Rédigez la suite du texte extrait ci-dessous, la réflexion sur un mois de silence nourri d'indignations, en reprenant après sa dernière phrase.

─── TEXTE EXTRAIT

D'ordinaire lorsque je reviens ici après un long silence j'invoque pour expliquer celui-ci des phases d'apathie mentale plus profondes que de coutume, des périodes durables d'inclination à l'àquoibonisme, une humeur aranéeuse et morne particulièrement invasive mais ce mois-ci que je rattrape in extremis par le fond de culotte de son dernier jour avant qu'il ne file au loin, les jambes à son cou, rien de tel - ce qui m'a tenue à l'écart de ces Terres ombreuses est, au contraire, une pensée sans cesse en état de crue, soumise aux feux croisés d'indignations multiples et foisonnantes qui n'ont cessé de la faire déborder et donc de la pousser continuellement hors du lit où elle doit se cantonner pour se muer en discours solidement articulé. En d'autres termes je me suis abandonnée presque chaque jour ce mois-ci à ces réaction épidermiques dont je me méfie de plus en plus, car ces dernières années j'ai eu à maintes reprises l'occasion d'apprendre que certaines des opinions, des intentions les plus louables cachaient toujours en leur sein un effet pervers, une aporie suffisant à les ruiner - et dans le même temps que des intentions, des opinions a priori abominables et condamnables sans appel pouvaient par un côté ou un autre sinon receler un "point positif", du moins être la résultante grimaçante d'une  de ces "intentions hautement louables". J'ai gagné en lucidité mais j'ai perdu en confiance... et en capacité à espérer. Comment en effet ne pas sombrer dans le désespoir le plus pesant en voyant surgir au cœur des causes les plus nobles et des principes les plus fondamentaux dont on se demande comment il peut se trouver des êtres se prétendant  humains pour les contester, des incohérences flagrantes, qui sitôt perçues brisent net l'adhésion que l'on pouvait spontanément éprouver pour ces causes et dont s'emparent avec jubilation les détracteurs pour aussitôt les amplifier, les dilater avec une partialité, une déloyauté, une perversité affligeantes jusqu’à la caricature?

──────
─── DONNÉES DISPONIBLES

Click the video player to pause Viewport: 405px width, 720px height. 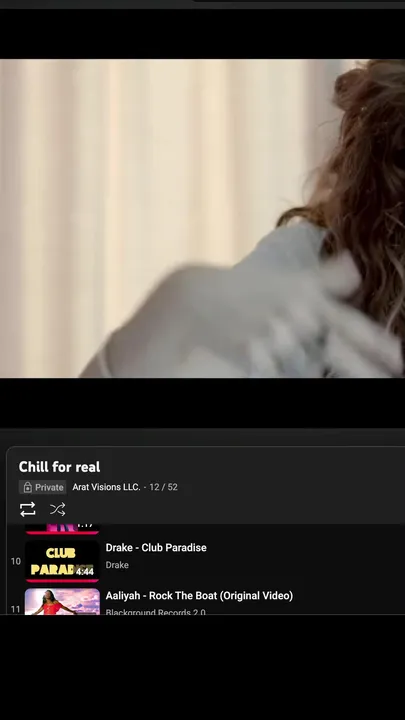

──────

# BONNE RÉPONSE
Me méfiant des "réactions épidermiques" je n'ai pas pour autant la sagesse, le degré de détachement voulu pour être capable de les bannir tout à fait. Ces épidermismes à haute teneur en indignations m'ont assaillie tout au long du mois d'avril sans que je puisse les tempérer par un bon bain de "saine raison". Et sans que je puisse non plus les reléguer au loin tant ces indignations étaient tenaces. Incapable de les canaliser par la construction écrite mais tout aussi incapable de les traiter par le mépris et de ne plus m'en soucier, je me suis lâchée presque chaque jour sur les forums, les sites d'informations interactifs ou encore en laissant de longs messages chaque fois que je signais une pétition en ligne. Quelques mots ici, là, ailleurs, contre la maltraitance animale, contre les gaspillages éhontés, les vraies fausses mesures "en faveur de l'environnement"... peut-être ce faisant me suis-je attachée à de pauvres arbustes qu'il ne sert à rien de défendre et que des mal-intentionnés agitent à dessein juste sous nos yeux pour mieux cacher la forêt que l'on détruit en silence derrière. Mais tant pis. J'assume.

Et puis j'assume aussi d'écrire en vrac ces indignations qui, décidément, à cette heure me démangent trop...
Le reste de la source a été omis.